#### Extract to read:
On June 11, National Time Out Day will be practiced in hospitals and ambulatory surgery centers around the country.
Taking a “time out” to confirm correct patient, correct procedure, correct surgical site, and other important information before every operative and other invasive procedure is a requirement of the Joint Commission Universal Protocol. Despite the requirement, 40 to 60 wrong site surgeries likely occur in the U.S. each week.
Time Out Day was created by the Association of periOperative Registered Nurses (AORN) in 2004 as a way to raise awareness about the importance of requiring the entire surgical team to pause before all invasive procedures to communicate as a group and confirm key information about the patient and procedure to help prevent errors from occurring.
Wrong patient, wrong site, wrong procedures are sentinel events – described by the Joint Commission as “an unexpected occurrence involving death or serious physical or psychological injury, or the risk thereof.”
To perioperative nurses, they are tragedies. That is why, as a perioperative nurse and AORN member, I commemorate National Time Out Day with this public commitment to my patients, their loved ones and the entire surgical community that I will always take time out for every patient, every time.
Note to readers: Sue Goddard-Gerrald has been an operating room nurse for 41 years and works at Genesis Medical Center in Davenport, Iowa.

#### What the task requires:
Please copy the stretch of the National Time Out Day text from "Wrong patient, wrong" through "patient, every time.", replacing "tragedies" with "catastrophes".

#### Dataset entries:
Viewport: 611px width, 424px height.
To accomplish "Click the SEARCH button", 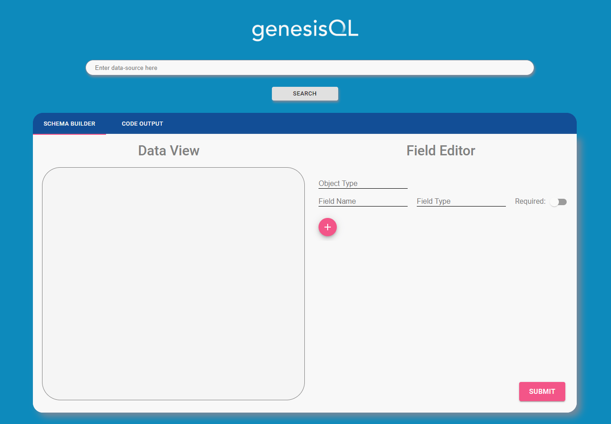I will coord(305,93).
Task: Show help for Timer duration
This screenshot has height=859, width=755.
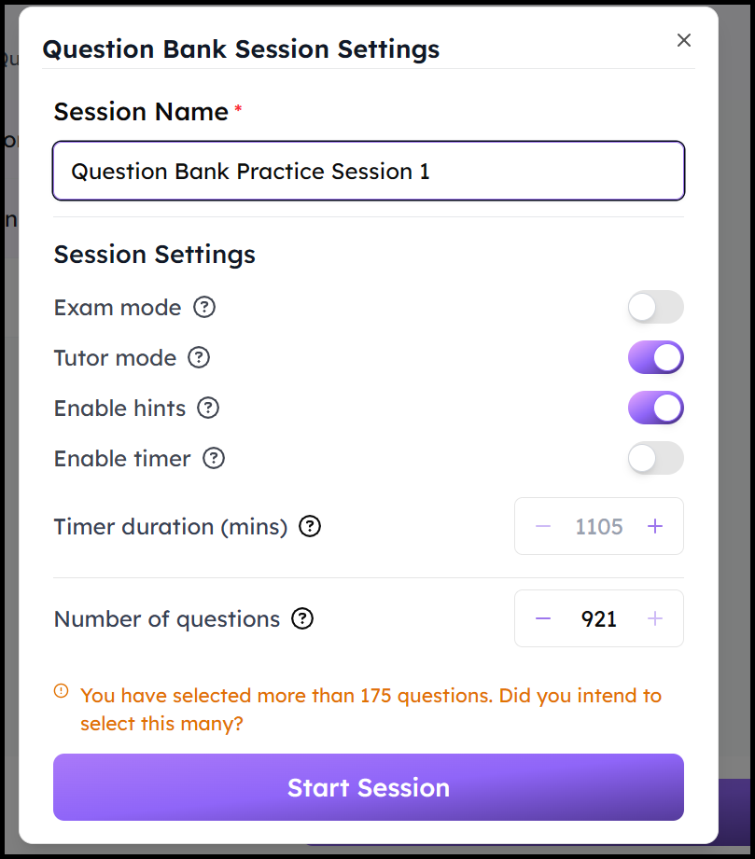Action: (310, 526)
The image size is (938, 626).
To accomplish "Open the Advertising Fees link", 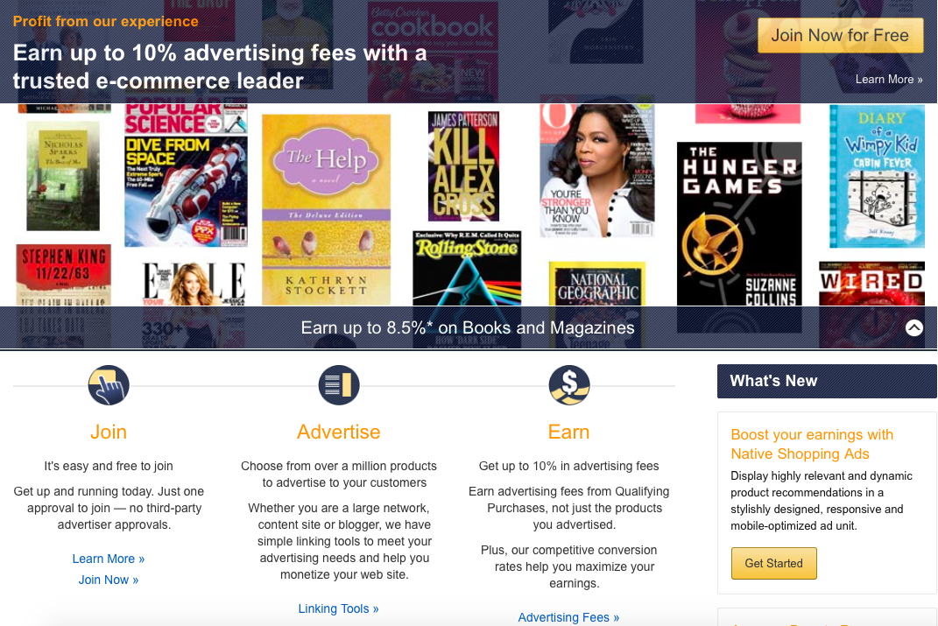I will [x=568, y=617].
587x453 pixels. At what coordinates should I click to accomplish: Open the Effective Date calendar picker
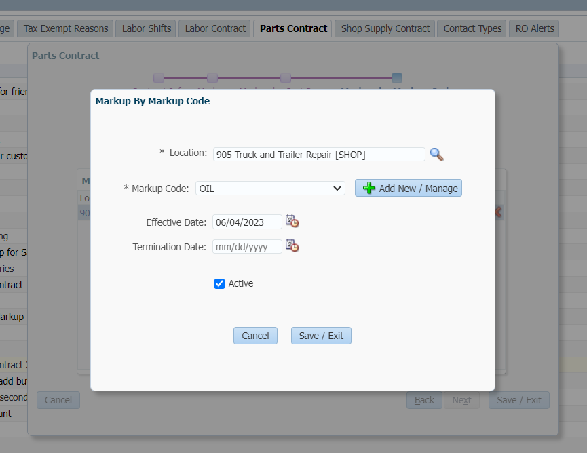pyautogui.click(x=292, y=222)
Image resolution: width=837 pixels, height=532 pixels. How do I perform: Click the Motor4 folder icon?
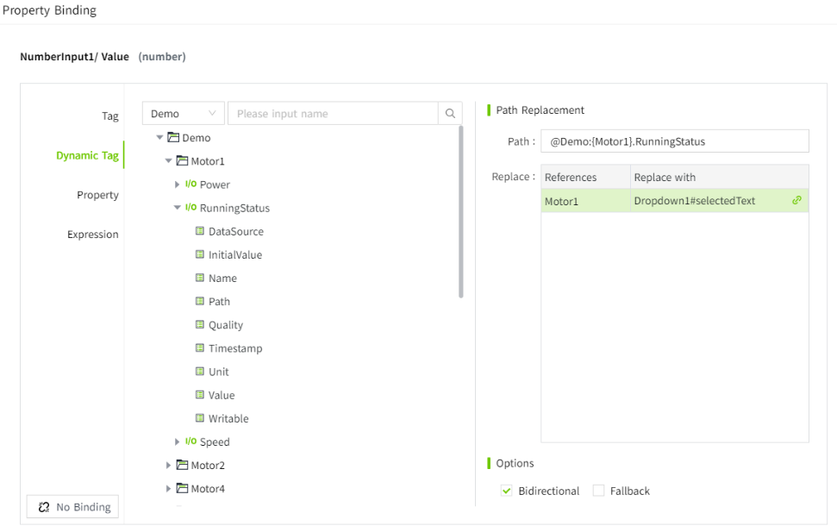(x=182, y=489)
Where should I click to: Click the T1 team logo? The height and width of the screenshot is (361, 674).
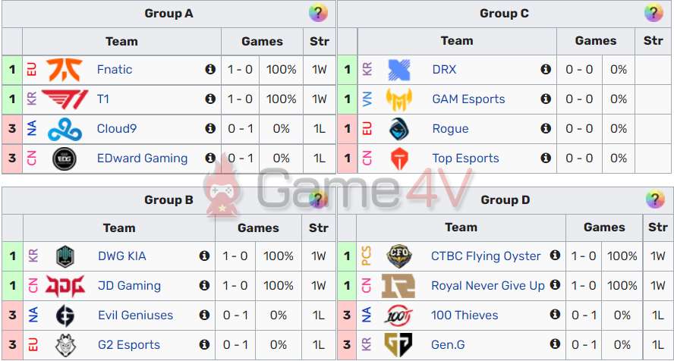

#### Answer space:
Wrong patient, wrong site, wrong procedures are sentinel events – described by the Joint Commission as “an unexpected occurrence involving death or serious physical or psychological injury, or the risk thereof.”
To perioperative nurses, they are catastrophes. That is why, as a perioperative nurse and AORN member, I commemorate National Time Out Day with this public commitment to my patients, their loved ones and the entire surgical community that I will always take time out for every patient, every time.